Pour finir sur ce point, je voudrais dire un mot de la numérotation. Les premiers numéros en « 07 » devraient être lancés mi-2010. Il ne reste en effet qu'environ dix millions de numéros disponibles en « 06 ». Pour que le nouvel entrant ne soit pas trop pénalisé par ce changement de numérotation, l'ARCEP a décidé d'en préréserver 3 millions, qui lui seront destinés.

S'agissant des fréquences 3G pour l'Internet mobile à très haut débit, je voudrais insister sur l'importance d'une attribution rapide. Ce choix s'inscrit dans le cadre d'une politique plus large en faveur du développement de l'économie numérique, que Nathalie Kosciusko-Morizet vous présentera dans un instant, et qui passera par l'attribution, dans les années à venir, de nouvelles bandes pour l'Internet mobile à haut débit. Il s'agit, d'une part, de la bande de 2,6 gigahertz, qui devra être libérée par les militaires à partir de 2010, et qui offre de grandes capacités, permettant ainsi une bonne couverture des zones denses. Il s'agit, d'autre part, des fréquences de la bande 790-862 mégahertz, qui seront libérées, dans le cadre du dividende numérique, avec l'extinction de la télévision analogique d'ici au 1er décembre 2011. Cela nous offrira d'excellentes opportunités pour la couverture du territoire.

Une attribution conjointe de ces fréquences permettra de traiter simultanément les problématiques liées aux zones denses et aux zones rurales et de réduire ainsi le risque de constitution d'une fracture numérique pour le très haut débit mobile.

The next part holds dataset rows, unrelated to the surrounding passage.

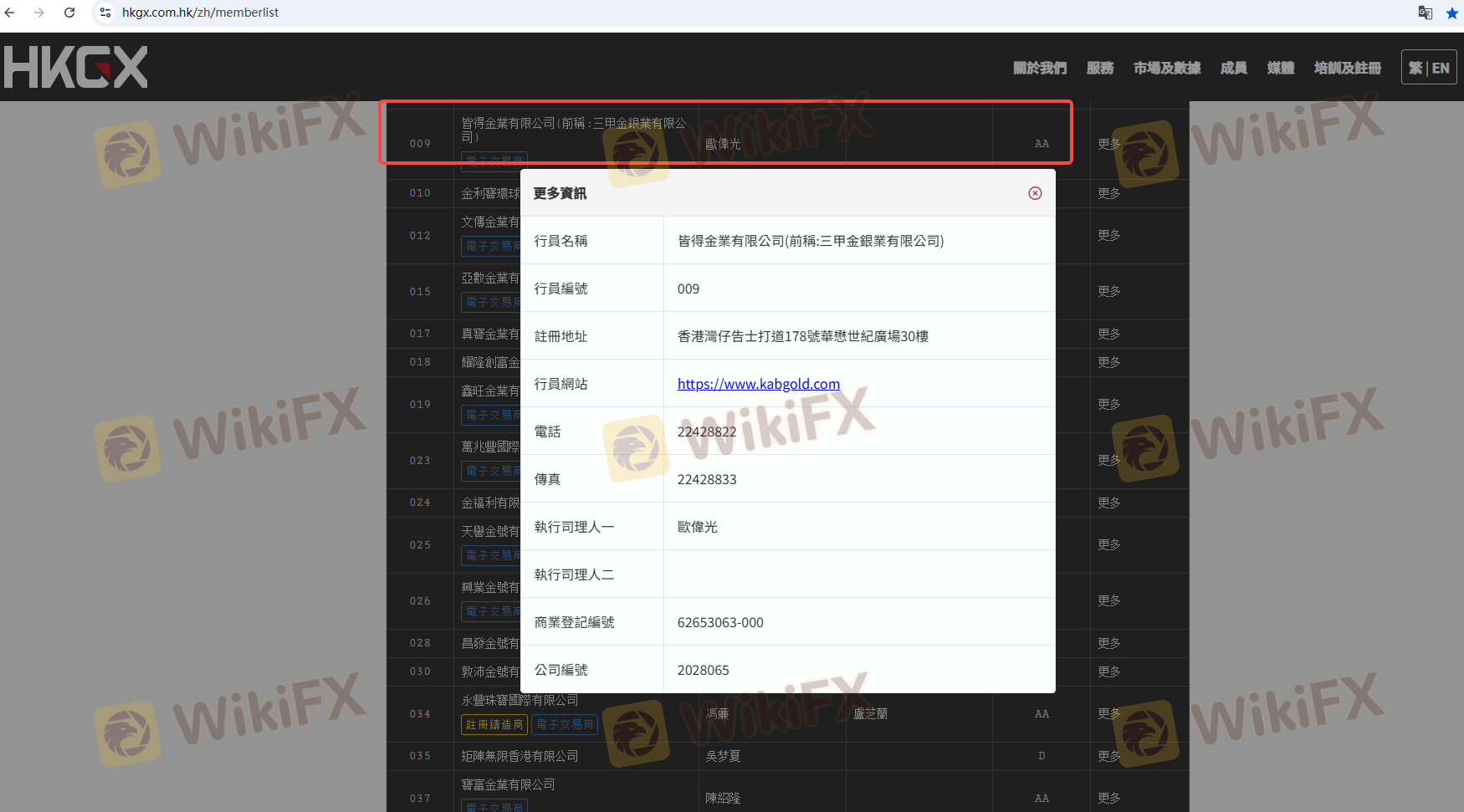Open the 關於我們 menu
The width and height of the screenshot is (1464, 812).
point(1040,68)
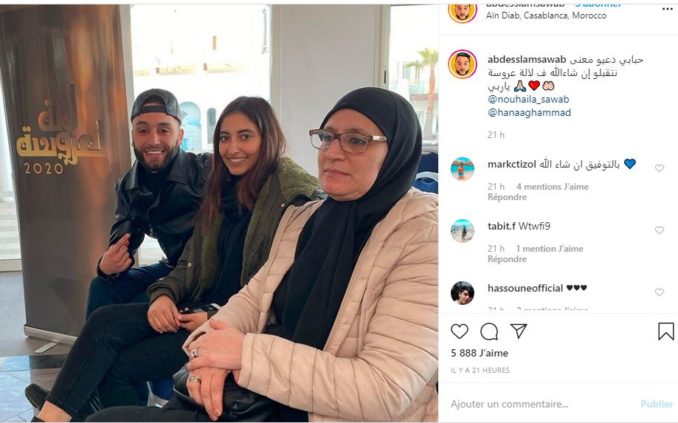
Task: Share post via paper plane icon
Action: point(518,331)
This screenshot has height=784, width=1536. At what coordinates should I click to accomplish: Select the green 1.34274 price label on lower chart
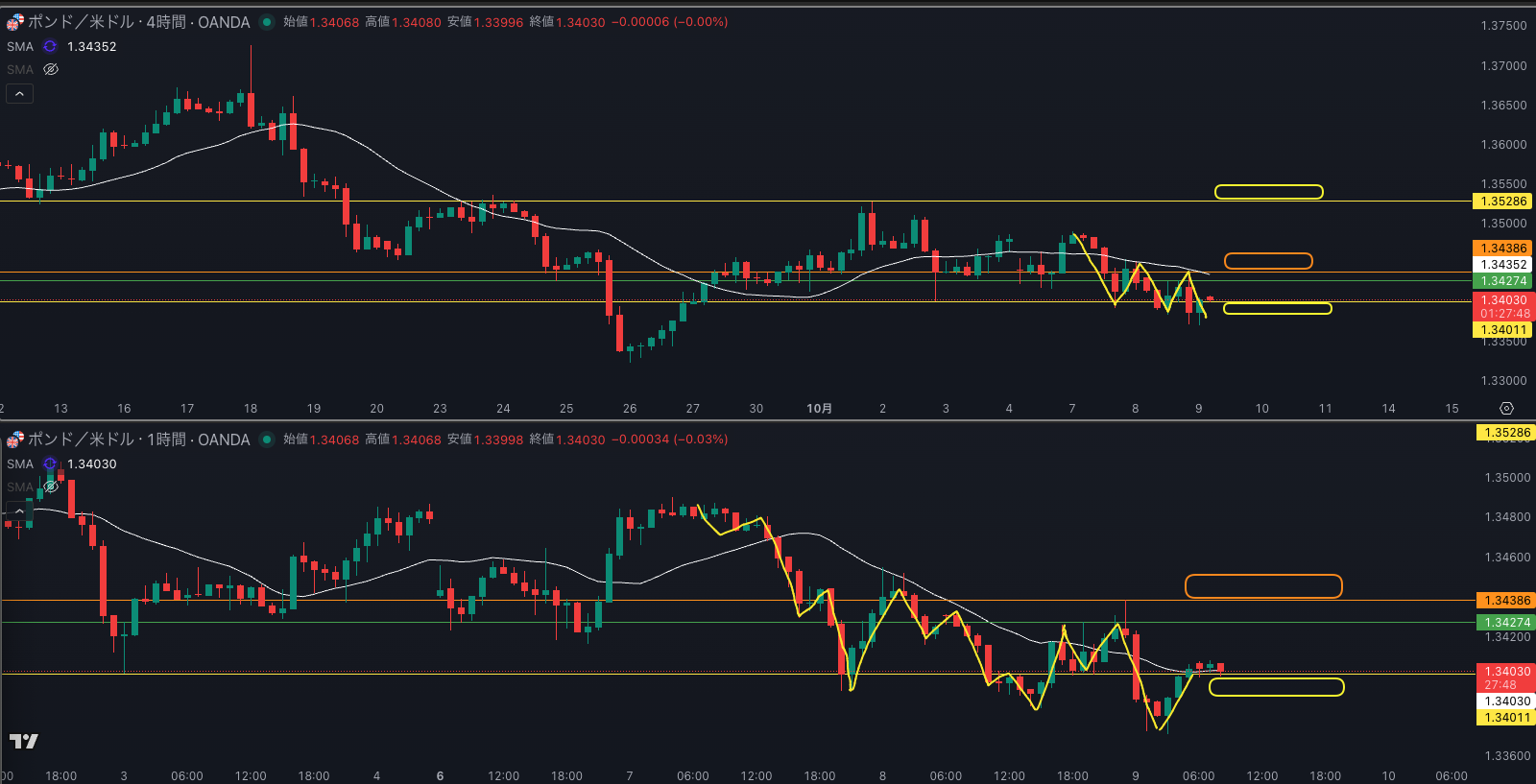coord(1506,623)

Selon les premières études de la direction générale du Trésor et de la politique économique, l'impact macroéconomique de l'attribution d'une partie du dividende numérique aux communications électroniques pourrait atteindre 0,05 % du produit intérieur brut. La réutilisation proposée permettra ainsi de répondre aux besoins de développement de l'audiovisuel, tout en donnant aux communications électroniques les moyens nécessaires au déploiement de réseaux mobile à très haut débit sur l'ensemble du territoire.

Du point de vue de la structure du marché, la consultation publique que lancera l'ARCEP au mois de février devrait permettre d'étudier le découpage en lots des différentes bandes. De ce découpage dépendra le nombre d'autorisations à attribuer dans chacune de ces bandes.

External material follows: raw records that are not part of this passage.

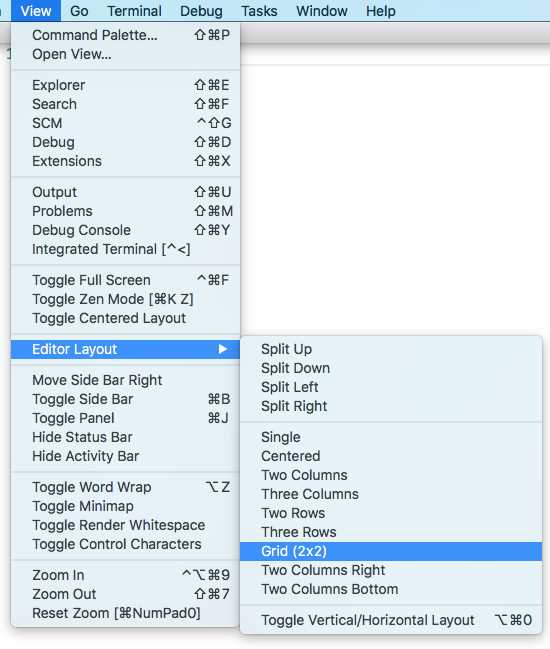Select Two Columns Bottom layout
Viewport: 550px width, 649px height.
point(391,589)
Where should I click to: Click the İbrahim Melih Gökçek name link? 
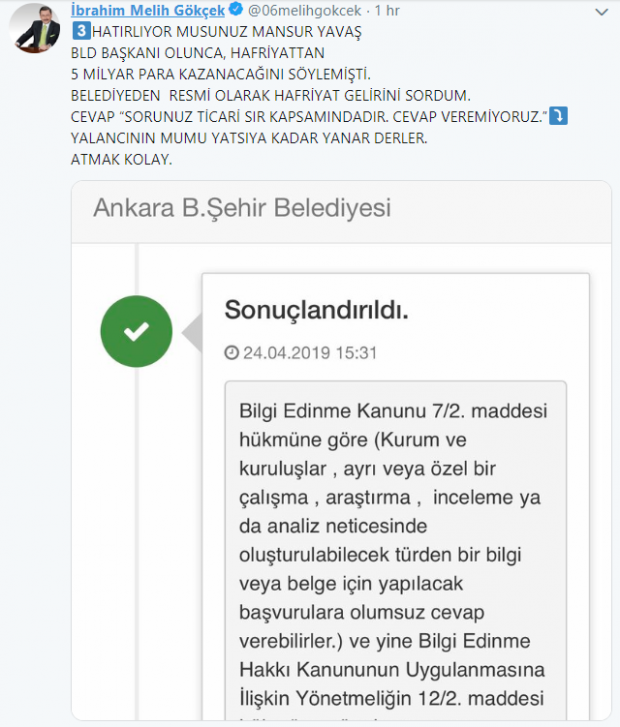148,10
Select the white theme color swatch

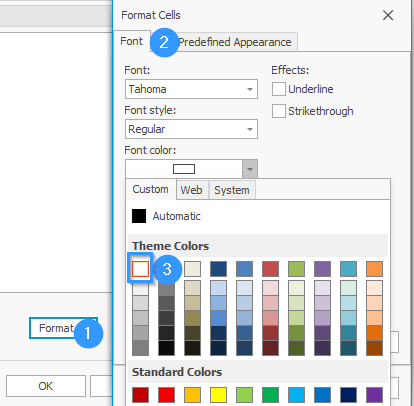140,269
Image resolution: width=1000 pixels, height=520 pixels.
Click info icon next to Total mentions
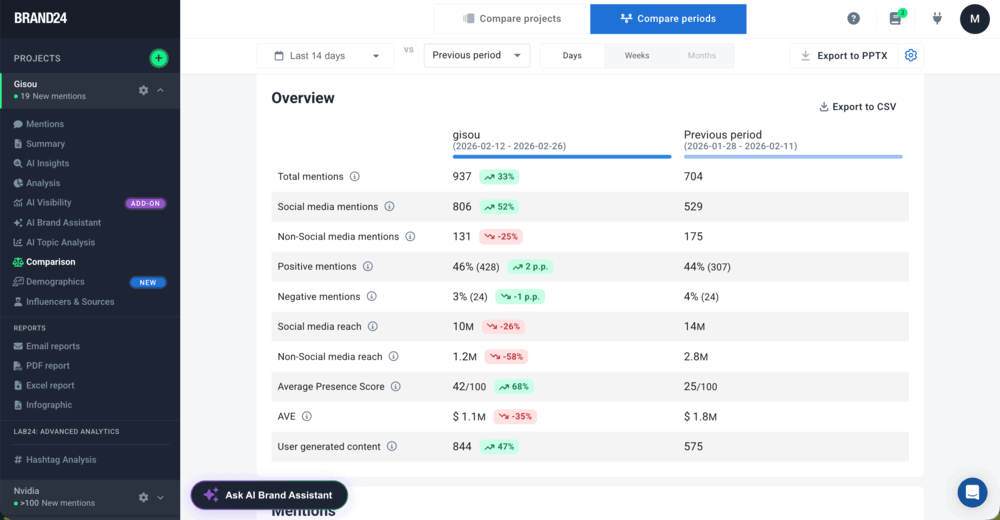[x=354, y=177]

Voilà, mesdames et messieurs les députés, ce que je tenais à vous dire pour lancer le débat. Notre objectif est de lancer la procédure d'attribution d'ici la fin de l'année, pour une attribution des licences avant fin 2010 et une mise à disposition effective des ressources à partir de 2012, avec l'ouverture commerciale des nouveaux services proposés. Mais je serai intéressé par les différentes propositions que vous pourriez nous soumettre sur le sujet. (Applaudissements sur les bancs du groupe UMP.)